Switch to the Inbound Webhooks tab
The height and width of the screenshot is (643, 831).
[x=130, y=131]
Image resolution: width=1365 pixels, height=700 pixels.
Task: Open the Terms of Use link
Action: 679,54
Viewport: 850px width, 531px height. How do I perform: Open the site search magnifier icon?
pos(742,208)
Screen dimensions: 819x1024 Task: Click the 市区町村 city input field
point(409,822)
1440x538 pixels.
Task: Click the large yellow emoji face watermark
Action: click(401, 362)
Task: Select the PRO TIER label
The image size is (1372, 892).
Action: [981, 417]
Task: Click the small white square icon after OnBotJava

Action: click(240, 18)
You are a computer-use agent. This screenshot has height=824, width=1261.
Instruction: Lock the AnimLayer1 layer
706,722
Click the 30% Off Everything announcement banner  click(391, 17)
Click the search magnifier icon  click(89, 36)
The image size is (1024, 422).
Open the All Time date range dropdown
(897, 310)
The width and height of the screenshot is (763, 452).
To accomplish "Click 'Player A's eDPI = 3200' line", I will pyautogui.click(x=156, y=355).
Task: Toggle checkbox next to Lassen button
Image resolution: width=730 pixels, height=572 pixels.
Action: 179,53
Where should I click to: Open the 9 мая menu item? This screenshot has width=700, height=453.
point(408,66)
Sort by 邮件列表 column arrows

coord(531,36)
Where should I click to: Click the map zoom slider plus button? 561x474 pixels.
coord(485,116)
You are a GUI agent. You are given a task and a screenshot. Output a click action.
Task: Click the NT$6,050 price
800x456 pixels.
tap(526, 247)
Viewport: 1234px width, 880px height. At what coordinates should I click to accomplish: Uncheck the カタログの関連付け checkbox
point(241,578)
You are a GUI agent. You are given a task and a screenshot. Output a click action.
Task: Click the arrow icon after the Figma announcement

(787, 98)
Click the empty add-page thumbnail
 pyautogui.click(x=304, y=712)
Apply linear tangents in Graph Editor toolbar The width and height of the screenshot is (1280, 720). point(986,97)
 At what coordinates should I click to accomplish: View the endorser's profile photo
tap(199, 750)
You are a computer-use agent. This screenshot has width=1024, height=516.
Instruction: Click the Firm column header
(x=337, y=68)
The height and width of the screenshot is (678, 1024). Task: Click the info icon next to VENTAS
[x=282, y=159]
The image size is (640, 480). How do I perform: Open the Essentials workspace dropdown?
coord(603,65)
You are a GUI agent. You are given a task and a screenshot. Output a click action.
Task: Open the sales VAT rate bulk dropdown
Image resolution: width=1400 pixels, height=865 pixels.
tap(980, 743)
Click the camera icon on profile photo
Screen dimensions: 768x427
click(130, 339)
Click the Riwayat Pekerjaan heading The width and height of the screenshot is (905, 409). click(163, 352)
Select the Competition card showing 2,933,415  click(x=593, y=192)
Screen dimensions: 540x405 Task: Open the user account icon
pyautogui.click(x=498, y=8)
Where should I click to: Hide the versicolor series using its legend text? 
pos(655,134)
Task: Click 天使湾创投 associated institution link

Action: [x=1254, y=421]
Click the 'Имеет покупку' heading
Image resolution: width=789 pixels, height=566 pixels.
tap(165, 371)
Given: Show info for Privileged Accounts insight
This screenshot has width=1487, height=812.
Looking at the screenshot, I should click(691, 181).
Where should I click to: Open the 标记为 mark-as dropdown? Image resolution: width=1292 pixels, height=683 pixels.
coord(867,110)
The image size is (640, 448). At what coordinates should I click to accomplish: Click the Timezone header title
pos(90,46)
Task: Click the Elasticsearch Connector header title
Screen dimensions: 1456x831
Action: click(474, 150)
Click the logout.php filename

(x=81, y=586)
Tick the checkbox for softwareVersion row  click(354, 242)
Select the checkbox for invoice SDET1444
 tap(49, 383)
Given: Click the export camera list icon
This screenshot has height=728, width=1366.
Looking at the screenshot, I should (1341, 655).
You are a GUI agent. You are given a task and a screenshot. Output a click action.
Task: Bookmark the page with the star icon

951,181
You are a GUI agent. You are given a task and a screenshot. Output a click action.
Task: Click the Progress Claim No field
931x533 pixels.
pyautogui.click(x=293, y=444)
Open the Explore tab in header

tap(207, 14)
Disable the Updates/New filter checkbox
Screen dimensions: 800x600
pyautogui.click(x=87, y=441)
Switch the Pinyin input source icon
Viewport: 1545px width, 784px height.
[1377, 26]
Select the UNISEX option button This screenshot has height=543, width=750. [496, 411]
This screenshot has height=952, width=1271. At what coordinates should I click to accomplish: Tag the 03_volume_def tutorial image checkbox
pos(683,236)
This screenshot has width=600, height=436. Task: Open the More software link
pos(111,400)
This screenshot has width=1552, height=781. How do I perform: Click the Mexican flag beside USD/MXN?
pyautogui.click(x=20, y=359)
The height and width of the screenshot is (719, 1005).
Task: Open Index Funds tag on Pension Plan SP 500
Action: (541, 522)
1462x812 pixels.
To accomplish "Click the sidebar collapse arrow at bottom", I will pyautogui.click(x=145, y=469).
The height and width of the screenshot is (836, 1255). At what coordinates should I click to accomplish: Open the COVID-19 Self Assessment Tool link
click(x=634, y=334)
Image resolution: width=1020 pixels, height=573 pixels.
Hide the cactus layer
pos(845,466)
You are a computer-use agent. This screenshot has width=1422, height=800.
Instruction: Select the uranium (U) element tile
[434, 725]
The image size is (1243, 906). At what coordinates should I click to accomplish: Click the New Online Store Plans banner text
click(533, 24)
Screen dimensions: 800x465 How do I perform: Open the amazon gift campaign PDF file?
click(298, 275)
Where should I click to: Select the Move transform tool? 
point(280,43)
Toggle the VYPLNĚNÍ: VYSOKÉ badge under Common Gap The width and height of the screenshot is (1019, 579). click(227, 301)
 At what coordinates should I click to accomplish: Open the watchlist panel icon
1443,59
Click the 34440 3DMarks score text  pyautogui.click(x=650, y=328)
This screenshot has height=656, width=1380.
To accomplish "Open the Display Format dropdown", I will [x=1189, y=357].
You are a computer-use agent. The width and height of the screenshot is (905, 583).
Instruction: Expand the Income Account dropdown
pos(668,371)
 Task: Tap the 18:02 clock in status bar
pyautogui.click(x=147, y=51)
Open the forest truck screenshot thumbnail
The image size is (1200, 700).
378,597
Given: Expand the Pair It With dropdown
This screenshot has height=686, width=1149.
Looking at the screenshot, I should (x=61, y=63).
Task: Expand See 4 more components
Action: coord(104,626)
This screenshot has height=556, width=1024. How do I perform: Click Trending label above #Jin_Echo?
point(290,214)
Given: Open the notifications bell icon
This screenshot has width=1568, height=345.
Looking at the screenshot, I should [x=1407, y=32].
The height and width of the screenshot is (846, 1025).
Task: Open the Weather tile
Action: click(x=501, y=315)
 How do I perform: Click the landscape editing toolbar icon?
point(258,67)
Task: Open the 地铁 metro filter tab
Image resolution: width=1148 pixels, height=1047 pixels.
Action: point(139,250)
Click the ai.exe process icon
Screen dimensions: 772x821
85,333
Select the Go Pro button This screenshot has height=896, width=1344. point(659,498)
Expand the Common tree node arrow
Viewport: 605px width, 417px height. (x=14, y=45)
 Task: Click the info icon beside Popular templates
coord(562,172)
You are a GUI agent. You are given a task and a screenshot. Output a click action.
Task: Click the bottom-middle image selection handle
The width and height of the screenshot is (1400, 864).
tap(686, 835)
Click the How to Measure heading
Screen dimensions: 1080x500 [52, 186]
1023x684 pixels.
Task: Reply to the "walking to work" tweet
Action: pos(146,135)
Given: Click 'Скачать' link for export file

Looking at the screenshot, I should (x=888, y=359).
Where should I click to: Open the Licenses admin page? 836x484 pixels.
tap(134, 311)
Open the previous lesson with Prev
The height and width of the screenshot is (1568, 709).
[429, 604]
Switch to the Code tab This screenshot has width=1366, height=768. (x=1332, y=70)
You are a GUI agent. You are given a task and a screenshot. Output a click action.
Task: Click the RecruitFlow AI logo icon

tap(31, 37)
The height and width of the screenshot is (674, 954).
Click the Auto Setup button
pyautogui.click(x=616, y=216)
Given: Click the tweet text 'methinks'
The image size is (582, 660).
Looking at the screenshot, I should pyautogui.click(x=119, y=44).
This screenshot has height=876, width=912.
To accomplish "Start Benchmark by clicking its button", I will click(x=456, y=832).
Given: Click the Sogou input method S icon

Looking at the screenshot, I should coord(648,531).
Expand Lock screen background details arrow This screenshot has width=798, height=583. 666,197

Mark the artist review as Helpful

····················

=== ACTIVITY ===
Copy exactly the lines that run from the one with "Click the Auto Setup button" to the last line of the material, including both.

=== TASK ANSWER ===
Click the Auto Setup button
pyautogui.click(x=616, y=216)
Given: Click the tweet text 'methinks'
The image size is (582, 660).
Looking at the screenshot, I should pyautogui.click(x=119, y=44).
This screenshot has height=876, width=912.
To accomplish "Start Benchmark by clicking its button", I will click(x=456, y=832).
Given: Click the Sogou input method S icon

Looking at the screenshot, I should coord(648,531).
Expand Lock screen background details arrow This screenshot has width=798, height=583. 666,197

Mark the artist review as Helpful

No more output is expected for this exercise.